À l’extérieur, des centaines d’Israéliens manifestaient contre le projet de réforme judiciaire du gouvernement, dont ils craignent qu’il ne porte atteinte à leur démocratie. Leurs tambours et leurs chants étaient clairement audibles à l’intérieur du grand auditorium où étaient assis les délégués juifs du monde entier. Les visiteurs étrangers ont essayé de ne pas laisser le bruit de fond gâcher leurs festivités.
La dissonance entre ce qui se passait à l’intérieur et à l’extérieur du centre des congrès d’Expo Tel Aviv dimanche soir résume l’histoire des relations entre Israël et la diaspora ces jours-ci.

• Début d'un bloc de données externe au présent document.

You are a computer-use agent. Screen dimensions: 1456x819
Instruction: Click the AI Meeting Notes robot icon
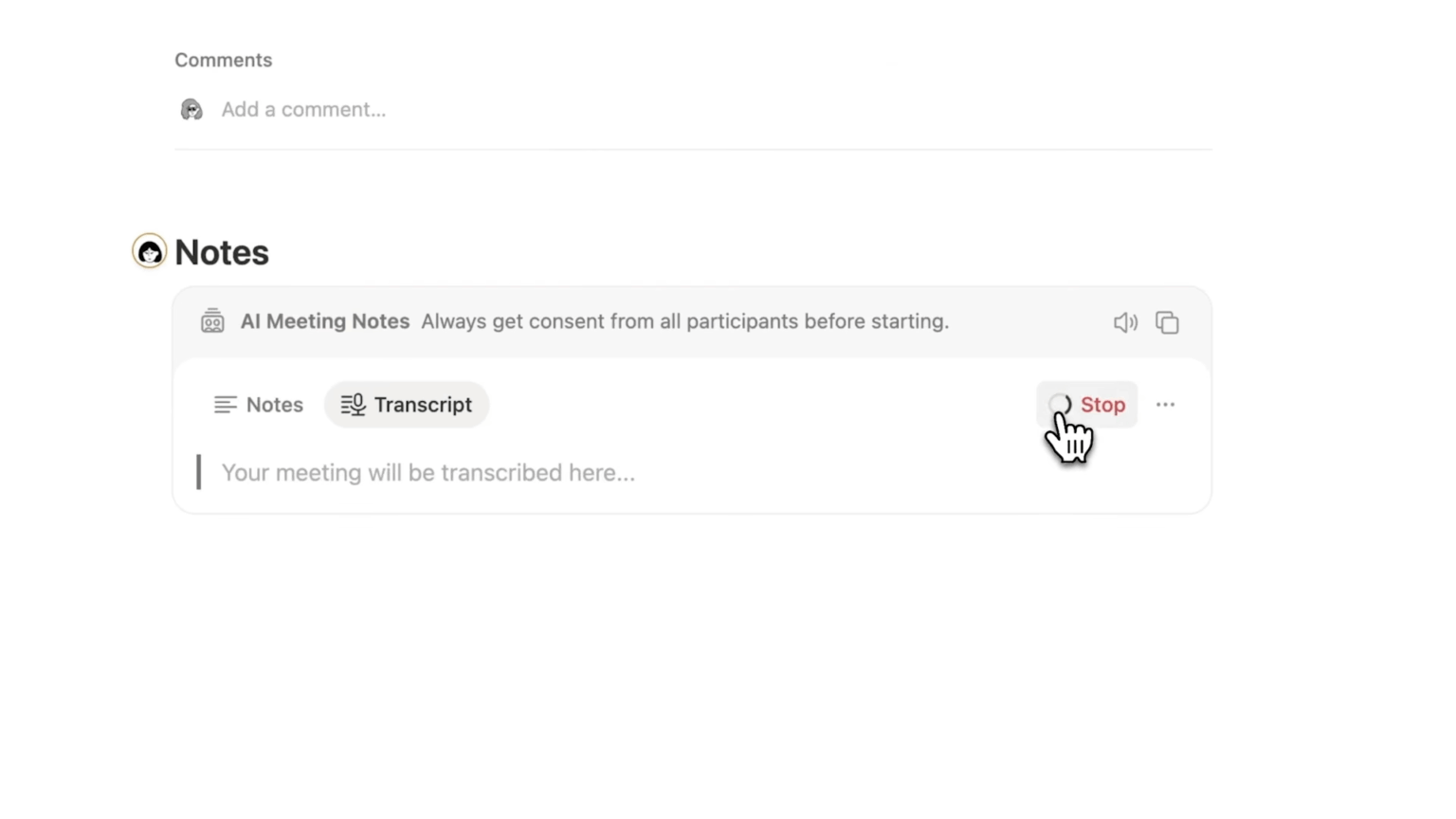pyautogui.click(x=212, y=321)
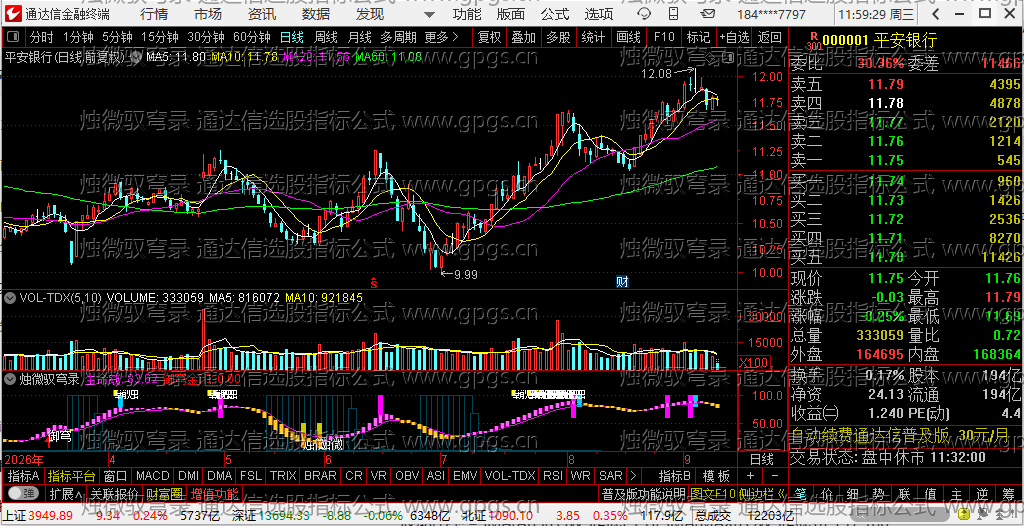Click the headset customer service icon

[643, 14]
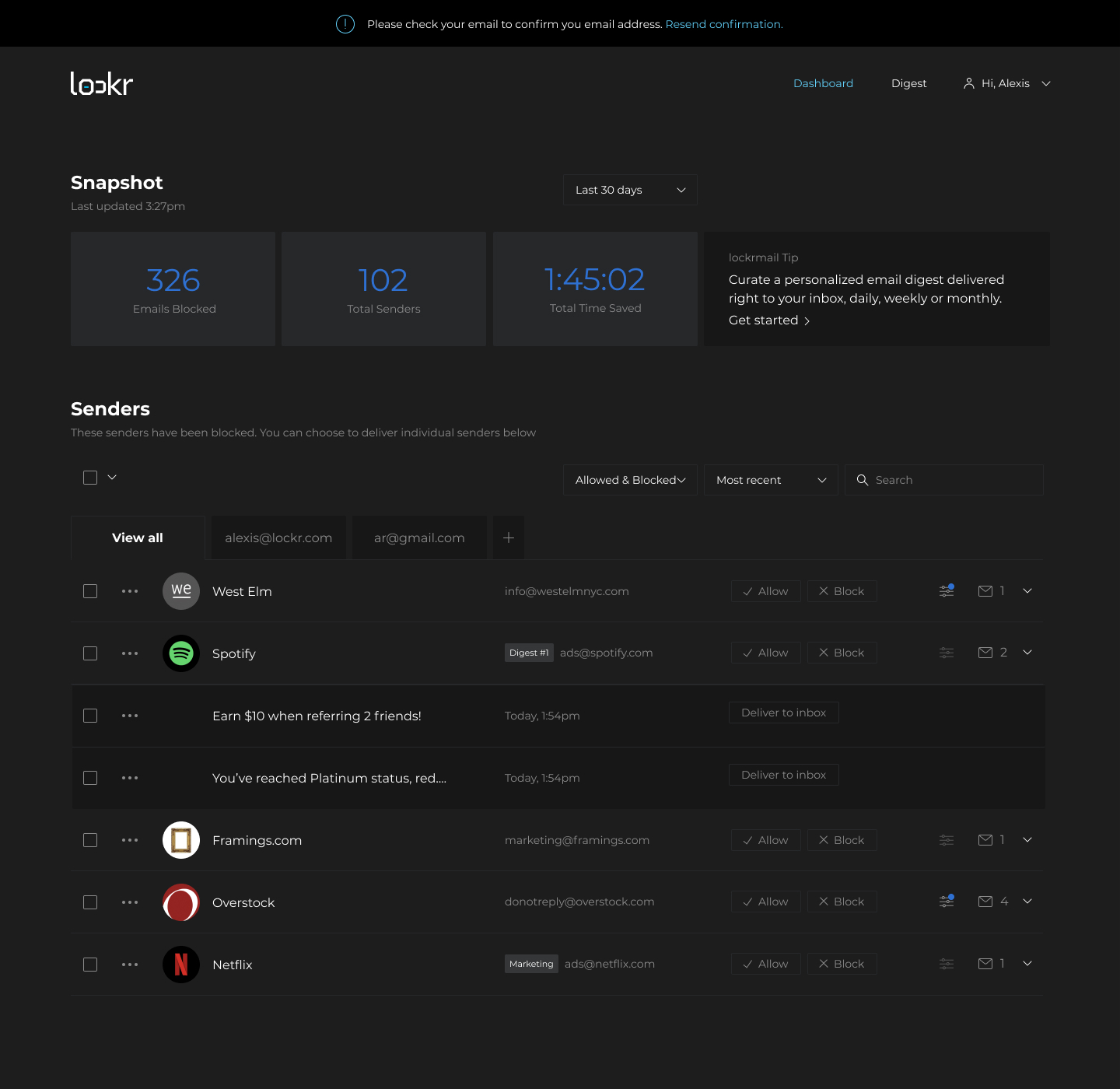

Les dirigeants du soulèvement populaire en Israël ne comprennent pas pourquoi leurs frères et sœurs de la diaspora ne se précipitent pas à leur secours et n’adoptent pas une position plus ferme à l’égard du Premier ministre Benjamin Netanyahou et de son gouvernement. Où ailleurs dans le monde qu’en Israël, demandent-ils, tant de Juifs risquent-ils de perdre leur liberté et leurs droits fondamentaux ?
Les visiteurs juifs venus de l’étranger, quant à eux, ne comprennent pas pourquoi les manifestants turbulents attendent d’eux qu’ils prennent parti dans un débat politique interne. Ils se sentent mal à l’aise lorsqu’ils entendent les manifestants qualifier leur gouvernement de “fasciste” et leur premier ministre de “dictateur”. Ces Israéliens naïfs ne comprennent-ils pas, se demandent-ils, qu’ils alimentent l’antisémitisme ?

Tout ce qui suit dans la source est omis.